Знаешь, то, что случилось между твоей матерью и мной, вообще-то не повод тебе злиться.
— Нет?
— Ну, если подумать, это вообще-то не твое дело. Это просто ошибка, которую по взаимному согласию совершили двое взрослых в легком подпитии. И мы будем разгребать последствия этой ошибки, если таковые имеются, точно так же, как ты — последствия, ну, ты понимаешь… своих.
— Тебе лучше сейчас помолчать.
— Я бы и рад, да не могу.
— Просто держи все при себе.
— Целый день пытался. Это просто льется из меня. Как будто резьбу сорвало.
— Сорвало, это точно.
— Думаю, ты должна простить меня.
— Я всю свою жизнь этим и занимаюсь.
— И я тебе очень благодарен.
— Ты такой придурок!
— Да, знаю. Только скажи, как я могу это загладить?

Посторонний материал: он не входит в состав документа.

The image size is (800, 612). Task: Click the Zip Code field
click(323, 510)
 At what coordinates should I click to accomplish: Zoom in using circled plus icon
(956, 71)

— Ты можешь держаться подальше.
— Что?
— От всех нас. От мамы, Рича и меня. Мы — семья, и это единственная семья, которая у меня есть. А теперь из-за тебя она может разрушиться. Одну я уже потеряла, не хочу проходить через это снова. Не сейчас. И вообще никогда.
— Кейси…
— Я это говорю не из желания обидеть. Просто хочу, чтобы ты понял.
— Пожалуйста.
— Ты понял?
— Понял.
Глава 43
В лифте он в изнеможении приваливается к стене и сползает по ней на пол, не в силах удержаться на ногах. Он совершенно вымотан и физически ощущает, как остатки энергии тонкой струйкой медленно вытекают из него, как кровь в фильме ужасов. Двери открываются на его этаже, он видит линялые обои в коридоре. Ему не доводилось видеть их с этого ракурса. Прямо на уровне глаз паутина сколов и потертостей, оставленных краями и колесами несчетных чемоданов и мебели разочарованных, непокорных, озлобленных и потерянных мужчин, которые без конца въезжали и выезжали из «Версаля». Все правильно, думает он, от них должны сохраняться какие-то следы. Раны и пятна, шрамы всех разрушенных жизней и семей, всех травм и потерь, которые еще ждут впереди.